(Stored items)

******************************

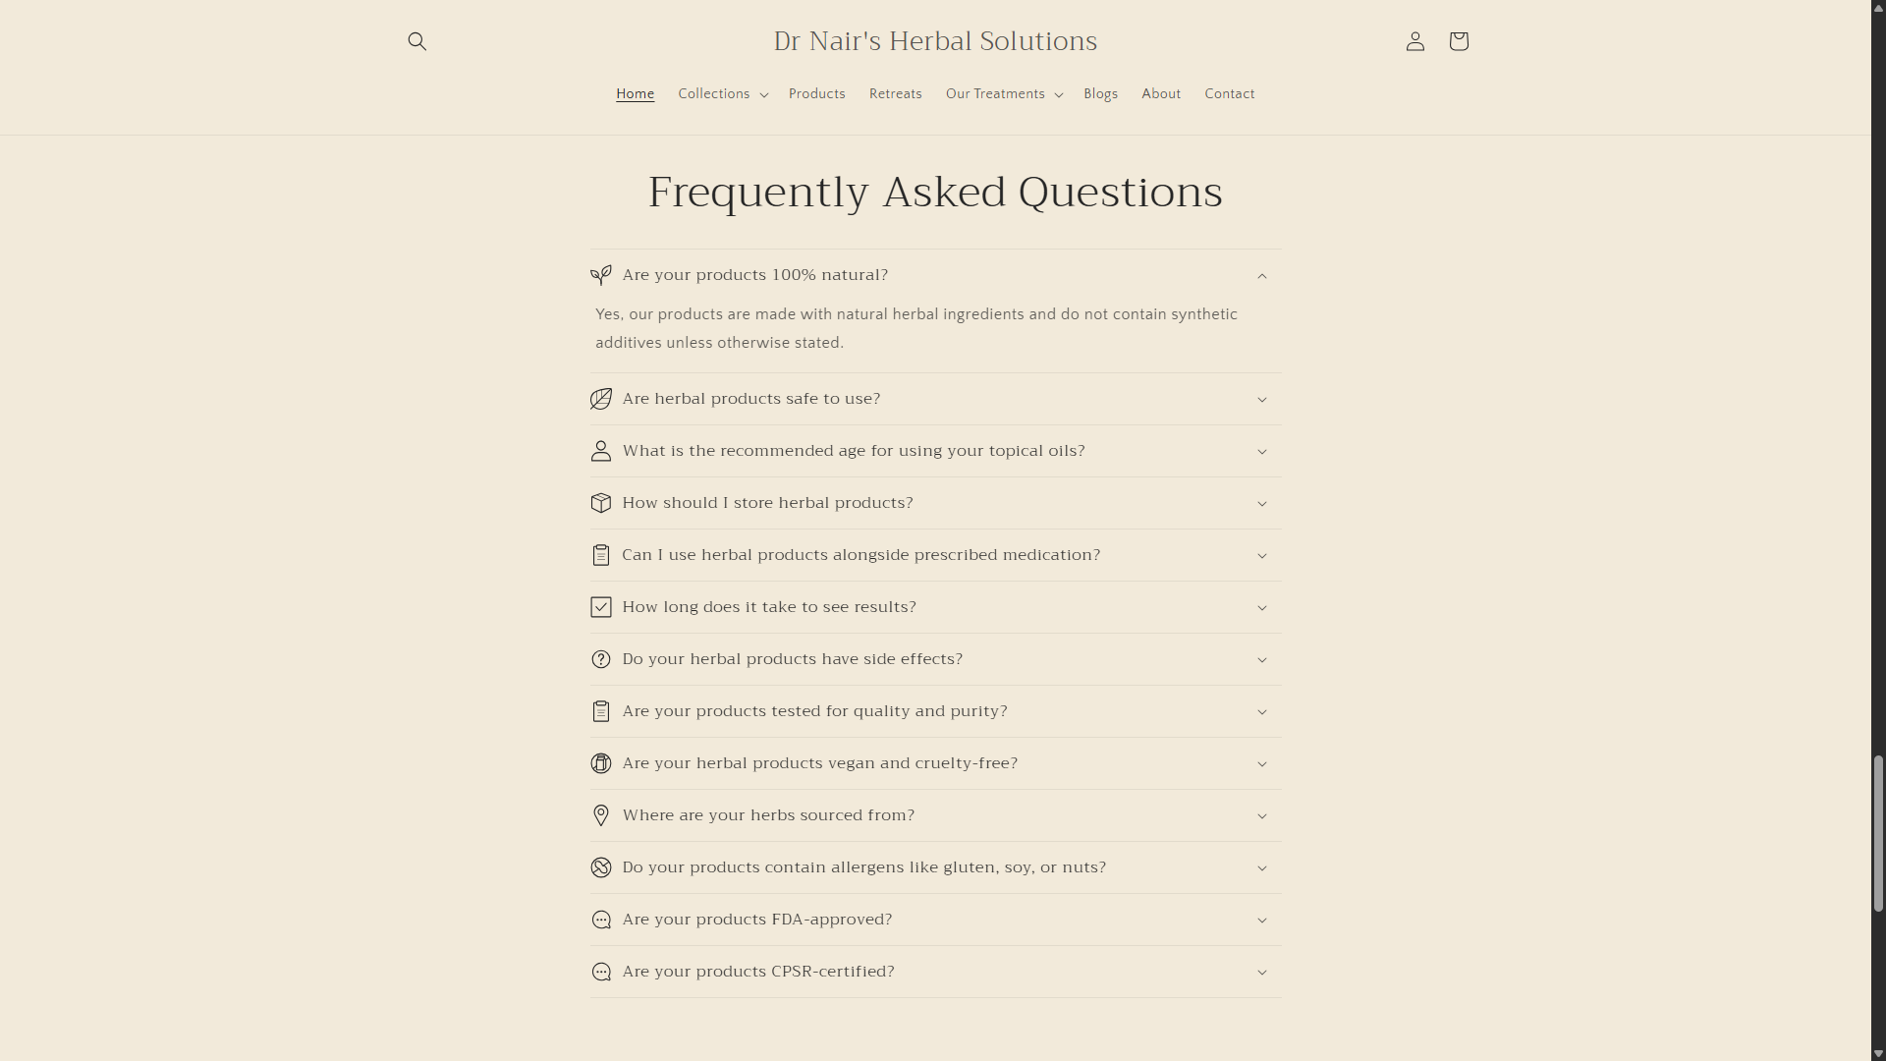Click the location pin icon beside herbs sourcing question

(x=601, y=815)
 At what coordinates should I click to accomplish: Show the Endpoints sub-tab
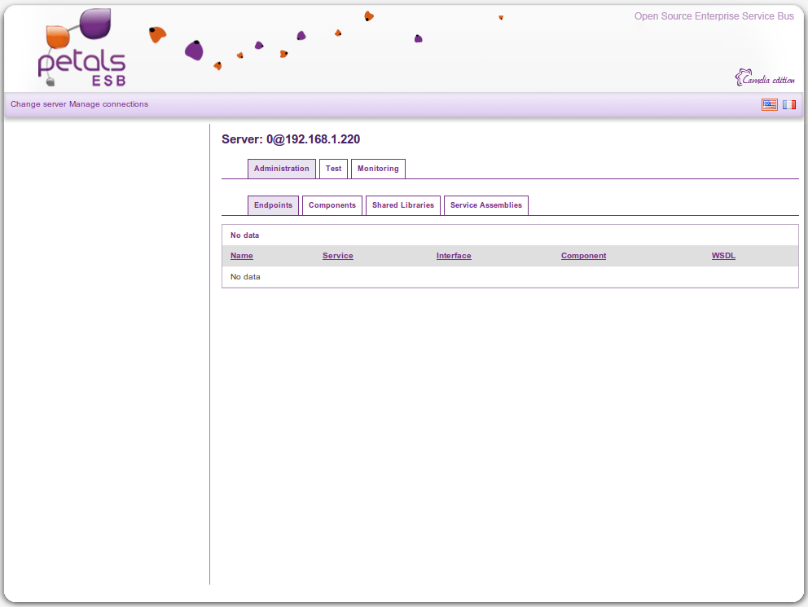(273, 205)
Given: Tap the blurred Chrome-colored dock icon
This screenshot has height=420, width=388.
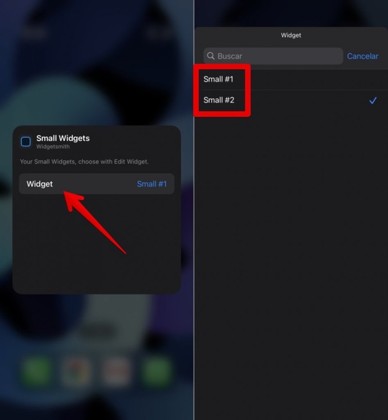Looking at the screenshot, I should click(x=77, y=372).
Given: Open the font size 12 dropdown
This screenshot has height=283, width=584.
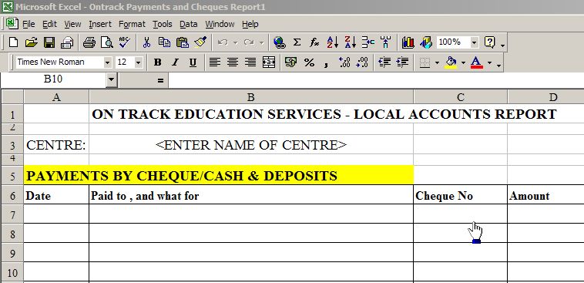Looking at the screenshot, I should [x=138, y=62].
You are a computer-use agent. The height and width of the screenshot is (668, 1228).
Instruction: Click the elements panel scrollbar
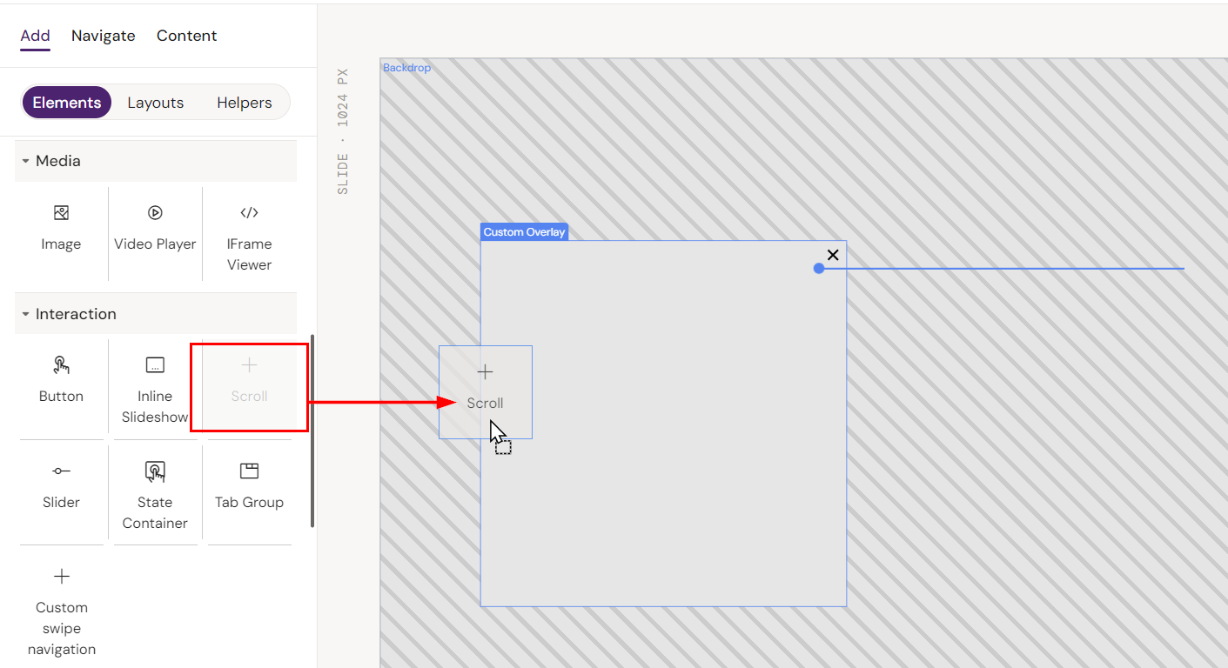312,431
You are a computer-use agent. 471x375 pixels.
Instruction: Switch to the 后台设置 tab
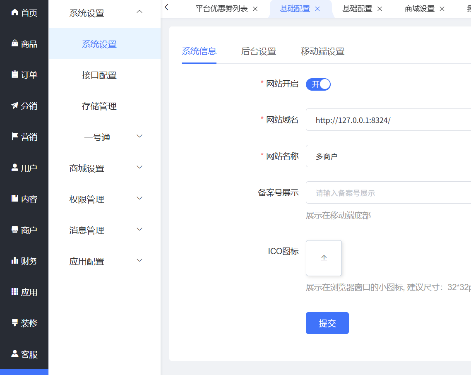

******************************

**What is required:** Once the line holding "You are a computer-use agent. 471x375 pixels." is found, copy it and each later line exactly through the end of the data, leaving out the pictures.

**Answer below:**
You are a computer-use agent. 471x375 pixels.
Instruction: Switch to the 后台设置 tab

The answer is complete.